[Start of DATA LINES]

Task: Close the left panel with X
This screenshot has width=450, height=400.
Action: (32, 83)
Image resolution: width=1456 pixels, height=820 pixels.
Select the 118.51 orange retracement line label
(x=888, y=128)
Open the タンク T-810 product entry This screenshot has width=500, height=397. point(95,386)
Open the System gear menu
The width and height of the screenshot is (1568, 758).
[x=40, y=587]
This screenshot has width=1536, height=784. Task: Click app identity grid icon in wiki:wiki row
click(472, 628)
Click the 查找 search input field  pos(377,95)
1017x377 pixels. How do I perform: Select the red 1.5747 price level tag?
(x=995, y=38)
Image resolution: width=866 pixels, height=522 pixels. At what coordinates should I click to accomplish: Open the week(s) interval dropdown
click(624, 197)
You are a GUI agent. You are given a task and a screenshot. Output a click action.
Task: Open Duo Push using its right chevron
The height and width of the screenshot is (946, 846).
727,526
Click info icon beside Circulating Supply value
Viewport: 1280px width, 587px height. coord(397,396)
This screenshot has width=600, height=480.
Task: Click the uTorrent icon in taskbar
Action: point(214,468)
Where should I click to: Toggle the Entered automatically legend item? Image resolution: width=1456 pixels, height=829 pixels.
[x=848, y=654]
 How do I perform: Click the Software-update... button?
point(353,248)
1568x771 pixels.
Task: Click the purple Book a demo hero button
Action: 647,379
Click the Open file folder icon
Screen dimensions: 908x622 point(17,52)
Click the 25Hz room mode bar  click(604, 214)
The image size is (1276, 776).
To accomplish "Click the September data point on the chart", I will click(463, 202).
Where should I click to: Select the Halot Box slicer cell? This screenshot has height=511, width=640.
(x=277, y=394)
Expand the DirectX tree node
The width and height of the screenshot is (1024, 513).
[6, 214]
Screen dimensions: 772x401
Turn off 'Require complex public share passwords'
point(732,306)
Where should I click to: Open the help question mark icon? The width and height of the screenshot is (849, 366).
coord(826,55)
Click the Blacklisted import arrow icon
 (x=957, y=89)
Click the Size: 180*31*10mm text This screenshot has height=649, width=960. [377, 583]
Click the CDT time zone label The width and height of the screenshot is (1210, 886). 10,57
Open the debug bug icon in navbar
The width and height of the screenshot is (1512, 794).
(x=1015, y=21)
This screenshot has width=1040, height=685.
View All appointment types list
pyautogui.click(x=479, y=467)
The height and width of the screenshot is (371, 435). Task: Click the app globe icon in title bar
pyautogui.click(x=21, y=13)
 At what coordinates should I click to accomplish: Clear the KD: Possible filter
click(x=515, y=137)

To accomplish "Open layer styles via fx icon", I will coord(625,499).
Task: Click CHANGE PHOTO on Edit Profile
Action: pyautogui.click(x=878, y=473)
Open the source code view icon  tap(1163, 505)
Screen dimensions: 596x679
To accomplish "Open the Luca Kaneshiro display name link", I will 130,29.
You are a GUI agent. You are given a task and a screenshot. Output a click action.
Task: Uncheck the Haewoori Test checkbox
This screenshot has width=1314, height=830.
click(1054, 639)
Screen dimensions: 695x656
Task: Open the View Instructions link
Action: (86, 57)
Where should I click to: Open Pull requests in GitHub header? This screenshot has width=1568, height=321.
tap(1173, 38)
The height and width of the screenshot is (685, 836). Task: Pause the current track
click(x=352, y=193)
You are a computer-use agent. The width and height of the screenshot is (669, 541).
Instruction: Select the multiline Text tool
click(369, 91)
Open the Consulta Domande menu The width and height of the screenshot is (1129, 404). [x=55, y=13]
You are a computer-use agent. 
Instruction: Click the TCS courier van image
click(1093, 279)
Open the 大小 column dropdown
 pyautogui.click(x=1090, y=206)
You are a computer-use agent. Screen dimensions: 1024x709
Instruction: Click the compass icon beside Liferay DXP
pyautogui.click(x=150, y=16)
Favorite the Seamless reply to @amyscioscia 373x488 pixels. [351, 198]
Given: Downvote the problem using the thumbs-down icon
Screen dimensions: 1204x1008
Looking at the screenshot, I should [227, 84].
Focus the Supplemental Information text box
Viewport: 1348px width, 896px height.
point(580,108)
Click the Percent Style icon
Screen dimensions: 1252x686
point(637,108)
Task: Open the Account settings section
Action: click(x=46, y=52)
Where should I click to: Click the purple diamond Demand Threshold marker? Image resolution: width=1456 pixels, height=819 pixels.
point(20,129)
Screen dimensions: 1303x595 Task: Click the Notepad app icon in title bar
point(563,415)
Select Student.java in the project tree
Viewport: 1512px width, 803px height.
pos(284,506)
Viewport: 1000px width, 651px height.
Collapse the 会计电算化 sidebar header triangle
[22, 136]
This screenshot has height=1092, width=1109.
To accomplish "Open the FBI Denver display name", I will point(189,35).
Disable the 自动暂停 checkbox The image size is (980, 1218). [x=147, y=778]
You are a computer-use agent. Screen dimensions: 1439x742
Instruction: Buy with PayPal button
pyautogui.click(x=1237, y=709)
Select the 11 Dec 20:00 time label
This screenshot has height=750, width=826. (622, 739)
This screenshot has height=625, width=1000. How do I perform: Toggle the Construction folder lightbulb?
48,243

[End of DATA LINES]

## EXERCISE PROMPT
Extract every line of the records above that contains the word "resolution", matching case exactly.

## IN RESPONSE
Image resolution: width=1456 pixels, height=820 pixels.
Image resolution: width=866 pixels, height=522 pixels. At what coordinates should I click to accomplish: Open the week(s) interval dropdown
Where should I click to: Toggle the Entered automatically legend item? Image resolution: width=1456 pixels, height=829 pixels.
Where should I click to: Click the purple diamond Demand Threshold marker? Image resolution: width=1456 pixels, height=819 pixels.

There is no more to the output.